Nepal allowed entry into India’s Power Exchange Market
KATHMANDU, Jan 26: Nepal and India have agreed on energy banking, paving the way for selling surplus electricity and purchasing the same volume of energy when necessary.
According to government officials, the new mode of electricity exchange is beneficial for Nepal as it enables the country to bank energy by providing to India during wet season when there is surplus energy. Later the same amount of energy can be received when necessary.
Nepal, which faced acute energy crisis till 2016, is set to have surplus energy during wet months.
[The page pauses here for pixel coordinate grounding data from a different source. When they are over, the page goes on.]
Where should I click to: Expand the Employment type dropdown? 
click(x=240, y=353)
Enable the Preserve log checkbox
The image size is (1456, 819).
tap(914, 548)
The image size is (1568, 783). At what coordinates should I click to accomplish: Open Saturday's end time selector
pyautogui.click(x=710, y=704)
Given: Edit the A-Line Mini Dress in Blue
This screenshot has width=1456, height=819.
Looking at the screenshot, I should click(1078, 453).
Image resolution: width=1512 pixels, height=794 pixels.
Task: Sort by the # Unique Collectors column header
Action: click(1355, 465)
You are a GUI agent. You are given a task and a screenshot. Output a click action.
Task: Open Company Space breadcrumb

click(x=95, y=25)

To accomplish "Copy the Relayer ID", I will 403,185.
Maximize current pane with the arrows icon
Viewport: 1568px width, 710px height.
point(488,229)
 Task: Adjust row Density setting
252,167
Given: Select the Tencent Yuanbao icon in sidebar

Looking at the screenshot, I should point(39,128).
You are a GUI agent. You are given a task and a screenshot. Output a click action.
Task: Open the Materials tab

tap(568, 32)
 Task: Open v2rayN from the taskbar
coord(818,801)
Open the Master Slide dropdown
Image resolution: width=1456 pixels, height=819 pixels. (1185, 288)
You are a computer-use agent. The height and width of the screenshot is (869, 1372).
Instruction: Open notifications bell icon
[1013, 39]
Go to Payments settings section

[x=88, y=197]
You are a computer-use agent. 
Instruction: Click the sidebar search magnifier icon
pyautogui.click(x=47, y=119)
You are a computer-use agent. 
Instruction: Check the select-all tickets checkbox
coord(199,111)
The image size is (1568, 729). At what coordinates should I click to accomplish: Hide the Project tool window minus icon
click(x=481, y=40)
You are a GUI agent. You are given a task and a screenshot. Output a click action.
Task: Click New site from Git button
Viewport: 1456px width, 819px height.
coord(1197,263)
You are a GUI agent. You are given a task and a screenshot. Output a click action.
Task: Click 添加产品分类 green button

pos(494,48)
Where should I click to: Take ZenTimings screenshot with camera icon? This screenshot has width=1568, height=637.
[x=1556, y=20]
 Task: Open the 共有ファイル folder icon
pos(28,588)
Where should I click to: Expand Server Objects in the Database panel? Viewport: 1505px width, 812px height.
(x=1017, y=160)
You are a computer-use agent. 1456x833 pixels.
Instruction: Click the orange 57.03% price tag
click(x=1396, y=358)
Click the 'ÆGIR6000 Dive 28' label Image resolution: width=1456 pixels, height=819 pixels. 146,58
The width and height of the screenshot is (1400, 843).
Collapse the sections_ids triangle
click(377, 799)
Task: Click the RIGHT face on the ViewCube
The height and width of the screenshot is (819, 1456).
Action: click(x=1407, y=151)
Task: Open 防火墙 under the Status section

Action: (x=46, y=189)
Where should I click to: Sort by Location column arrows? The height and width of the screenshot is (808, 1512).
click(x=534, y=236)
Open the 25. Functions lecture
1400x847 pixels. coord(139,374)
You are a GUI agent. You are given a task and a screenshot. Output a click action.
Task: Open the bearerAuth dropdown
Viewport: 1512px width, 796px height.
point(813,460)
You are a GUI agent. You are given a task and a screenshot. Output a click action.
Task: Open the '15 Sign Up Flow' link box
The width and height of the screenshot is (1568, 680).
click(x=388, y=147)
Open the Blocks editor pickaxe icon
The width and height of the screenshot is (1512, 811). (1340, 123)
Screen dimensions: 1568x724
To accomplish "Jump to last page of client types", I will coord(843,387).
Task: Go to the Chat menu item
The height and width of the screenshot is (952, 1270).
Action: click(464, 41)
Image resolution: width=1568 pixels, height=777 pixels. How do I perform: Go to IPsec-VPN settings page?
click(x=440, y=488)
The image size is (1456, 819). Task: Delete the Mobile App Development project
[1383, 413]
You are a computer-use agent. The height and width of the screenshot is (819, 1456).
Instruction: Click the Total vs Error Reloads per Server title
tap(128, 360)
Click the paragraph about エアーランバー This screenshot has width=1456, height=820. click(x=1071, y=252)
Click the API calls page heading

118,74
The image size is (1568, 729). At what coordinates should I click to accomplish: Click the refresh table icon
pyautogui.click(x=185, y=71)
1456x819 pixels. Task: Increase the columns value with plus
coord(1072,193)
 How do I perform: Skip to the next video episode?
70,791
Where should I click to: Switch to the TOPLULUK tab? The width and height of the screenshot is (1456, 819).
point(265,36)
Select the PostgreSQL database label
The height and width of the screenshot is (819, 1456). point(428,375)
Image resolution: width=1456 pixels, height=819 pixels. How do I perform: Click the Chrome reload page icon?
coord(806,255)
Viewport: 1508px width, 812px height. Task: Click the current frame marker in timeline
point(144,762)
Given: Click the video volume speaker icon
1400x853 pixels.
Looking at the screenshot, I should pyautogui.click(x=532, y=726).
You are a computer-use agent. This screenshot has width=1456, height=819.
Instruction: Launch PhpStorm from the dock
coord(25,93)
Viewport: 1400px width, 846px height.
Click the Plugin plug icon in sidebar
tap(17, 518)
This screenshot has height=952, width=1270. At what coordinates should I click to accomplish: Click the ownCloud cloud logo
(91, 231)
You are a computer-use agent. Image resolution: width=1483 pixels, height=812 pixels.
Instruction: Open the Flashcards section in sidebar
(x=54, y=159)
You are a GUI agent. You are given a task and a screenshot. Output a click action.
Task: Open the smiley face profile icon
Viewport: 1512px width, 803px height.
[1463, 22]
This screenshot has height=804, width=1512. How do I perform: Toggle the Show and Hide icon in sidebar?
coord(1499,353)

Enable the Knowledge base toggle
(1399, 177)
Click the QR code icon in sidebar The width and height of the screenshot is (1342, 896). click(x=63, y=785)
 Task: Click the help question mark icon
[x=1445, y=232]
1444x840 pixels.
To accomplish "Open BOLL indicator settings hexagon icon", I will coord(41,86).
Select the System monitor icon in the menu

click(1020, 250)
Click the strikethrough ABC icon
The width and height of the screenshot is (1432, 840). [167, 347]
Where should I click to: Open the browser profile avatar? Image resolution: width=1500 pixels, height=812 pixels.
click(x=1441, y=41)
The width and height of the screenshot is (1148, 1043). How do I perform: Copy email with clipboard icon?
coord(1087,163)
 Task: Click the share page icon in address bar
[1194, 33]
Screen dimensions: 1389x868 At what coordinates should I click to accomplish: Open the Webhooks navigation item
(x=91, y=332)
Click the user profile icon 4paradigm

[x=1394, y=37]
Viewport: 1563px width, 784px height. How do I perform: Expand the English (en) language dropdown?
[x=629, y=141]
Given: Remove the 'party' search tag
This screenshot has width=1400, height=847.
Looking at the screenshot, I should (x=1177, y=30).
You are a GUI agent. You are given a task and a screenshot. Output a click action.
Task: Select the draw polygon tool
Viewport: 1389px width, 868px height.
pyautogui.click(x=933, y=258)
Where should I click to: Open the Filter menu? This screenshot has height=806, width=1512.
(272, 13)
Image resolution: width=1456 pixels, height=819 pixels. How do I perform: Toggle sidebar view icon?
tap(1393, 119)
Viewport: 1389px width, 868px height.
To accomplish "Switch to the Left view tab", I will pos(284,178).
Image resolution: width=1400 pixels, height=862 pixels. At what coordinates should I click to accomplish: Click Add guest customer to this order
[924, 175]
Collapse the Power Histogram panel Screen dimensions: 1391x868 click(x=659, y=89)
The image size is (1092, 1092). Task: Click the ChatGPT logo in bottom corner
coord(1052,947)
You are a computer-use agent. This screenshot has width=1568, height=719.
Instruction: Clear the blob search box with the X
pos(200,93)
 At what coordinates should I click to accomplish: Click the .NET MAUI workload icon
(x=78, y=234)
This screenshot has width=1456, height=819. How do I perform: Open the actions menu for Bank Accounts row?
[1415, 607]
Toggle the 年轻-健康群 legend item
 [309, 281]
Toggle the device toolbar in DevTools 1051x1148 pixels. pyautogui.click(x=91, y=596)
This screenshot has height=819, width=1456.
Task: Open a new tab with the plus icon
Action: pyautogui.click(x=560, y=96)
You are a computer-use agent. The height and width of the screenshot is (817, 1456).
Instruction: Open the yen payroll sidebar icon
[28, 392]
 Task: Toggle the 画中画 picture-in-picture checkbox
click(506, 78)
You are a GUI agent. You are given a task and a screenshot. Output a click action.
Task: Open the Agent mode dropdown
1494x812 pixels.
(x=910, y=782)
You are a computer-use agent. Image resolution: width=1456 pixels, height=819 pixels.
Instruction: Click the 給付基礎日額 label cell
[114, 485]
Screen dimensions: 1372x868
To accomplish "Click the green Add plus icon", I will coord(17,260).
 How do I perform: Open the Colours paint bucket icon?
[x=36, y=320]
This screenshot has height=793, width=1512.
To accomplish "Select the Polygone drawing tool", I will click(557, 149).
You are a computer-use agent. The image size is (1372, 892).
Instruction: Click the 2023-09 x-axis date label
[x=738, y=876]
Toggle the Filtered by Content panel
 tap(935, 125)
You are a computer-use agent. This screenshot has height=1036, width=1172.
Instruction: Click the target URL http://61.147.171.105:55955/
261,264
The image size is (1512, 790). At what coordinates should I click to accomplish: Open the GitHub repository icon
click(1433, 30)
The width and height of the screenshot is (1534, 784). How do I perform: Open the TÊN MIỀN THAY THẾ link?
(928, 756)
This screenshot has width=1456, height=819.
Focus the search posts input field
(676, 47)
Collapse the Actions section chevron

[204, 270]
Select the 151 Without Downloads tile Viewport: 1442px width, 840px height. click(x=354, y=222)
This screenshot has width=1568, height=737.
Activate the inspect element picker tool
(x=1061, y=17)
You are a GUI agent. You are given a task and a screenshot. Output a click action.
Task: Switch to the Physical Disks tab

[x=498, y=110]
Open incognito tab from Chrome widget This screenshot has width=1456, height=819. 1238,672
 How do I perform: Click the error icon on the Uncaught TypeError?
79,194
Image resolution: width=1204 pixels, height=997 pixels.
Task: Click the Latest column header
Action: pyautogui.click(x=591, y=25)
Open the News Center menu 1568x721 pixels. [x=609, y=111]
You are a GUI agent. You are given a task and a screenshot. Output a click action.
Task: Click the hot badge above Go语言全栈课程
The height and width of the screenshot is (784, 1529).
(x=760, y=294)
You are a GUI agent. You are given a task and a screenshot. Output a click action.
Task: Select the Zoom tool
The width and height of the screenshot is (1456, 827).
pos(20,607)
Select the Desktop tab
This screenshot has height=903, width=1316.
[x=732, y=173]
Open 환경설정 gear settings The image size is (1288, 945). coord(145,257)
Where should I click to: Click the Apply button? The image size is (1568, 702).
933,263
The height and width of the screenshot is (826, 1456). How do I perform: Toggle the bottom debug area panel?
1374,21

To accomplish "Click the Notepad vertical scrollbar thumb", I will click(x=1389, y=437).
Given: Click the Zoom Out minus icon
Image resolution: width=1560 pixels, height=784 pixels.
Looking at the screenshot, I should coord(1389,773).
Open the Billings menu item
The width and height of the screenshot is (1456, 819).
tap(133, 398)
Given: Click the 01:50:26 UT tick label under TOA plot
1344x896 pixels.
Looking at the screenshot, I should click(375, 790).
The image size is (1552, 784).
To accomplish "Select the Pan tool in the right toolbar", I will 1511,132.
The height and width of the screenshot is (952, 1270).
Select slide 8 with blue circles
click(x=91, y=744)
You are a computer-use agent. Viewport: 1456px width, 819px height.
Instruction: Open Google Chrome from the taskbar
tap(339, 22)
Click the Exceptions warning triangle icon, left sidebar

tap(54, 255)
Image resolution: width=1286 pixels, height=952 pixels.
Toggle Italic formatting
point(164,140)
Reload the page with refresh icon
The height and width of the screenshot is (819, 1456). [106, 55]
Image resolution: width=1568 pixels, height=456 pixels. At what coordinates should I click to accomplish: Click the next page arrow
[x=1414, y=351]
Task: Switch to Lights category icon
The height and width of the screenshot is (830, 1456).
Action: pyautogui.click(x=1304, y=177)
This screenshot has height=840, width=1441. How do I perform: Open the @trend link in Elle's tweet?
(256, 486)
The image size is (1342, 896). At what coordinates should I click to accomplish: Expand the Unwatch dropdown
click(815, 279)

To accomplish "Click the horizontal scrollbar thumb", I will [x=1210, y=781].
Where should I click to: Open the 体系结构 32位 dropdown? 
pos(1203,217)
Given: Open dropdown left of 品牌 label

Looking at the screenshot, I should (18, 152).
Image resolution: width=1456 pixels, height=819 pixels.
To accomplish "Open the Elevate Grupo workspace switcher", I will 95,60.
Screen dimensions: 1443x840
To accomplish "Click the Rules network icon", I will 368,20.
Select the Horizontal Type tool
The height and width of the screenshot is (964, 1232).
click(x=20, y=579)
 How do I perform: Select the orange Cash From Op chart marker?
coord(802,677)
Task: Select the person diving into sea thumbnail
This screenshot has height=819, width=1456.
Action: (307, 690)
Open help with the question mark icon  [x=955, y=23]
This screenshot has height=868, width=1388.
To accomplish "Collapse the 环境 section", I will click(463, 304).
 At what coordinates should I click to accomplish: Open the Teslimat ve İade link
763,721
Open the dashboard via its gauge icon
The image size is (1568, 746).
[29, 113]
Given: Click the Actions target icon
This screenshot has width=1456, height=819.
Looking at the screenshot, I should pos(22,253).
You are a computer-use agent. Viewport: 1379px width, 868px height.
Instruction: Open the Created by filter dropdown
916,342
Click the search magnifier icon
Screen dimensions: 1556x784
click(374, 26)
But the deficit in dry months continues even after the completion of Upper Tamakoshi Hydropower Project.
The government of India has also agreed to allow Nepal’s designated entity to enter into India’s Power Exchange Market for trading electricity.
These were the major achievements of a bilateral meeting held in Pokhara on Wednesday and Thursday.
The government secretary-level joint steering committee (JSC) meeting endorsed the proposal put forth by the joint working group, another body under STC. Energy Secretary of Nepal Dinesh Kumar Ghimire and his Indian counterpart A K Bhalla represented their respective governments.
Spokesperson at the Ministry of Energy Pravin Raj Aryal said that the energy banking would also allow Nepal to participate in India’s power exchange market, which is a forward looking move in bilateral energy exchange.
The agreement is an extension of the Power Trade Agreement that Nepal and India signed in 2014.
“We have to work on exchange modality, secured synchronizations of grid connectivity, and also agree on commercial terms before materializing these things,” added Aryal.
Nepal’s electricity supply system is small compared to India’s massive supply system. Technicians say much preparation is needed on synchronization before the concept of energy banking could be materialized.
Currently, Nepal’s energy flow is only one way: the country imports via different cross-border transmission lines, and the import is done without synchronization.
Aryal said Nepal needed a loop with India in grid connection to protect possible supply failure or blackout, and have stable energy supply if one of the connectivity lines failed to work.
The Government of Nepal is building a mega cross-border transmission line connecting Butwal with Gorakhpur under grant assistance from the US Government.
Nepal Electricity Authority and India’s Central Electricity Authority will work out modality of investment and implementation of transmission line construction within next three months with possible alternatives, according to a press statement issued by the Ministry of Energy after the meeting on Thursday night.
This will be an important step for energy exchange, Aryal said. He, however, could not specify possible deadline to start energy banking and electricity exchange.
The committee meeting also reviewed other issues of bilateral works and projects.
Currently, Mujaffarpur-Dhalkebar Transmission Line is being upgraded to 400 kilovolt from 220 kilovolt. This upgrading work allows both import and export of up to 600 MW from the current capacity of 290 MW.
The meeting also approved a technical committee report on upgrading 132 KVA transmission lines (Raxaul-Parwanipur and Kataiya-Kushaha) to double circuit. The committee also decided to study a new cross-border transmission line on the route of Bareli-New Duhabi–New Purnia.